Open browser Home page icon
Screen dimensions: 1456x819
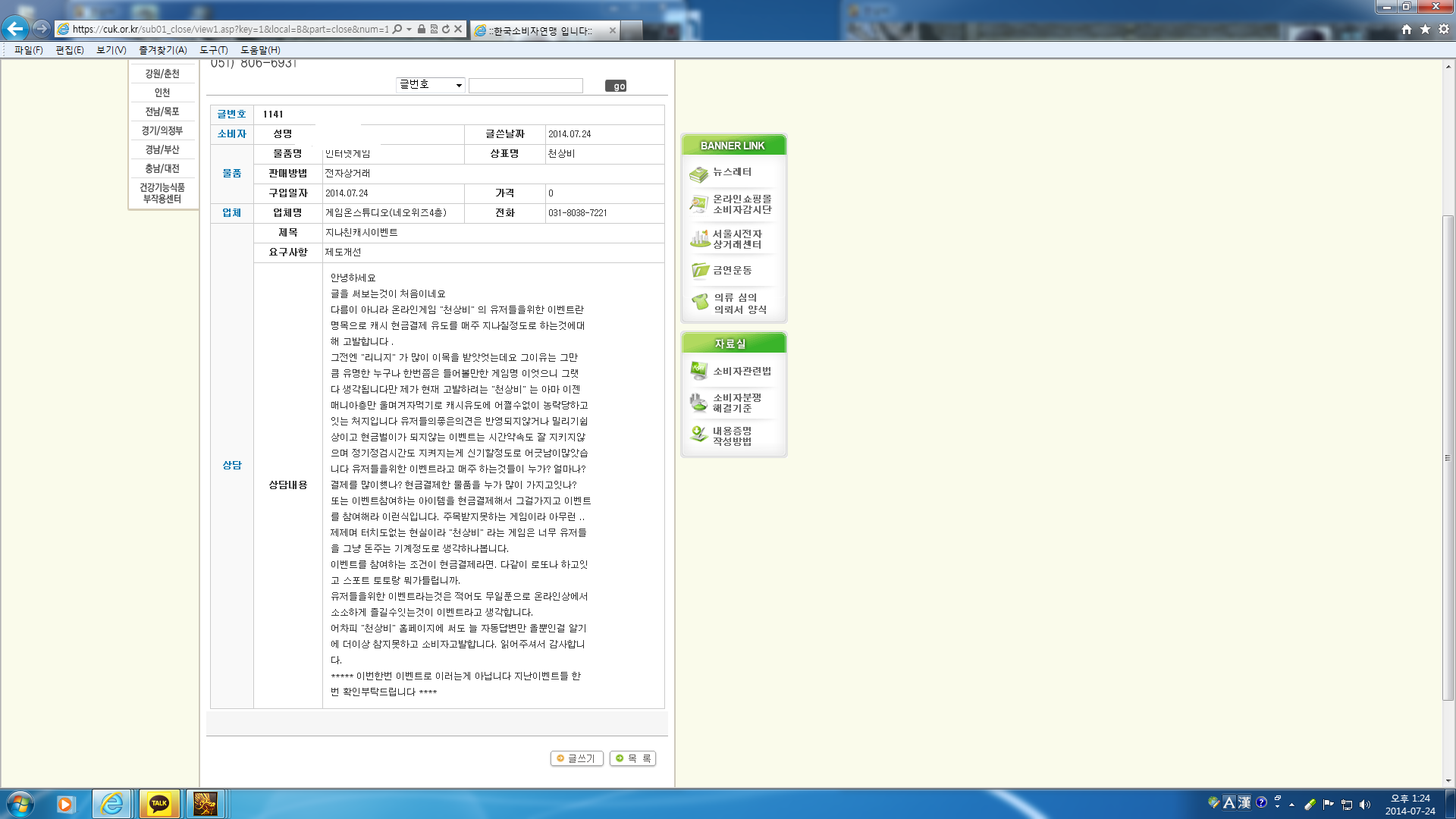[x=1407, y=29]
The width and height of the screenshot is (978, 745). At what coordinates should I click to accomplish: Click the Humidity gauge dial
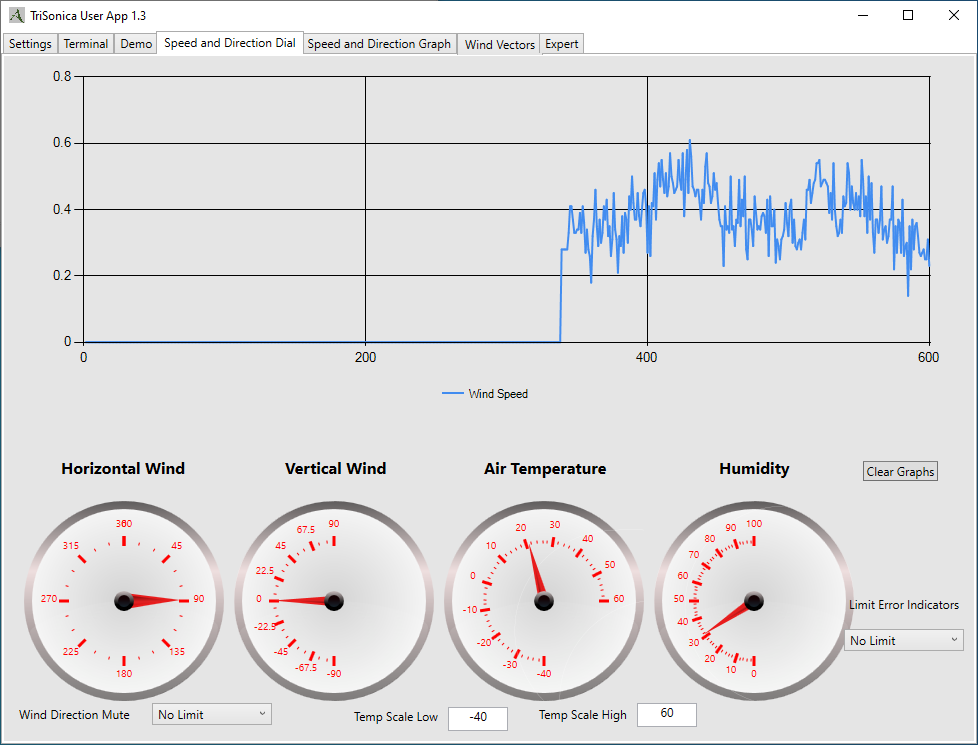754,600
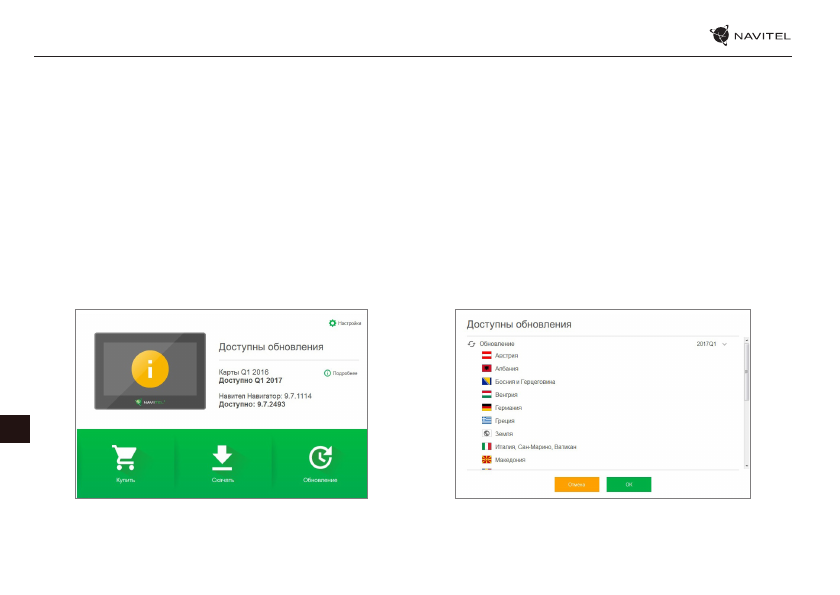The height and width of the screenshot is (595, 840).
Task: Click the globe icon next to Земля
Action: 487,434

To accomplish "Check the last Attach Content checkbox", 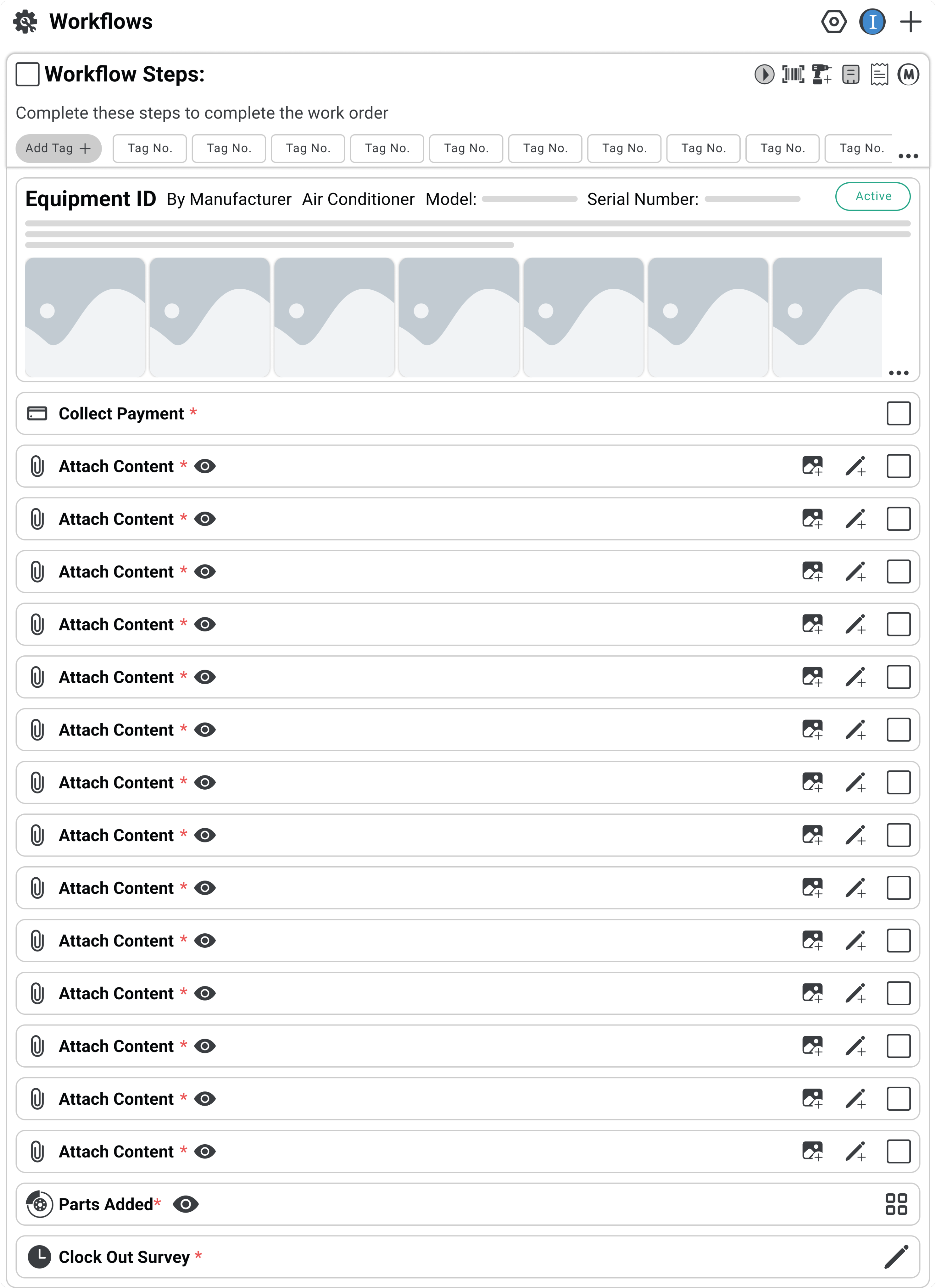I will click(x=898, y=1152).
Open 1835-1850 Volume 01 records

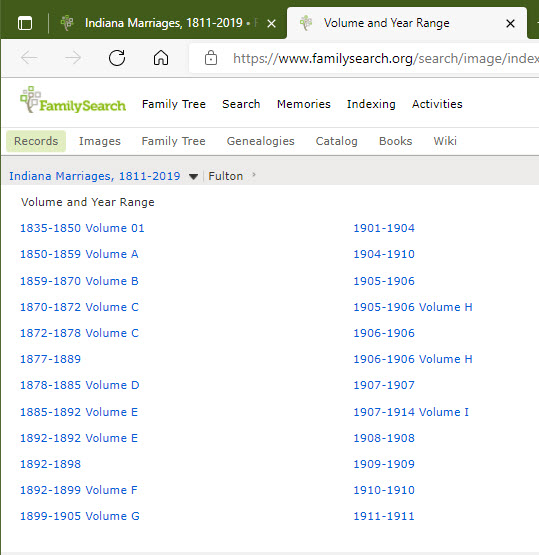[x=82, y=228]
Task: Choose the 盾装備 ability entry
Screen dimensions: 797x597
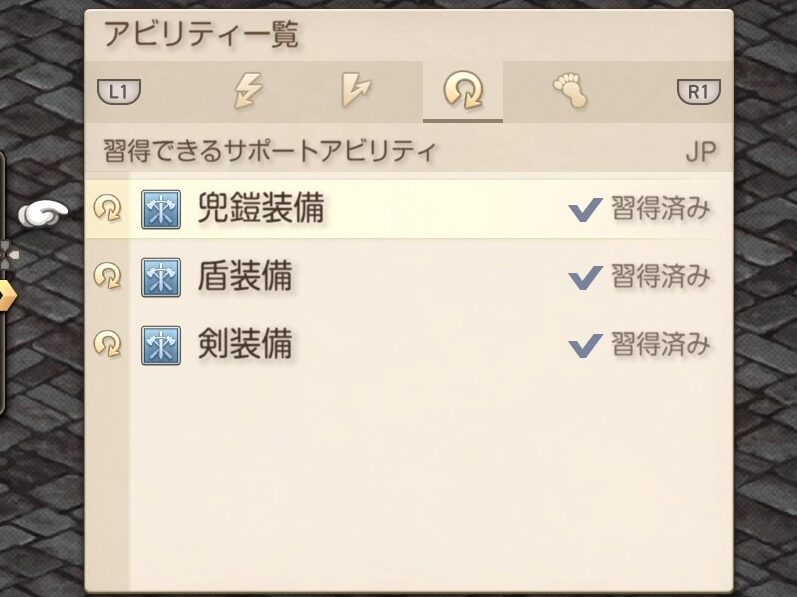Action: click(245, 276)
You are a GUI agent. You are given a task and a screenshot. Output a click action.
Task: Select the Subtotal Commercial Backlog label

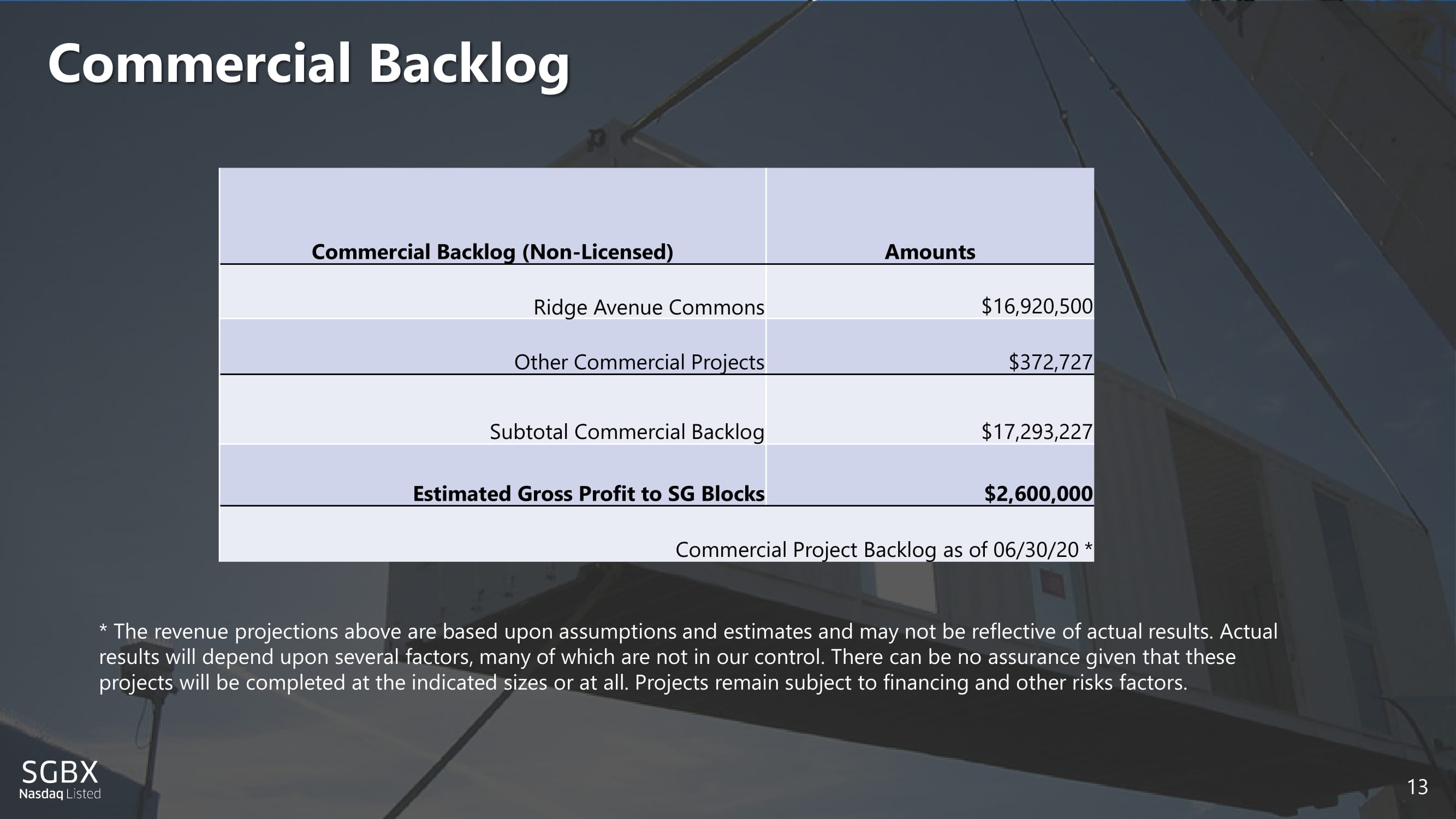pyautogui.click(x=626, y=432)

◆ WHAT YOU NEED TO DO ◆
Please write out the data again, starting at the line that contains "Task: Choose the 盾装備 ability entry" and ending at the last line of the data, leaving out the pictures.

◆ SOLUTION TO THE PROBLEM ◆
Task: Choose the 盾装備 ability entry
Screen dimensions: 797x597
Action: click(245, 276)
You are a GUI agent. You are given a task and a screenshot. Output a click action.
Task: Select the Subtotal Commercial Backlog label

pyautogui.click(x=626, y=432)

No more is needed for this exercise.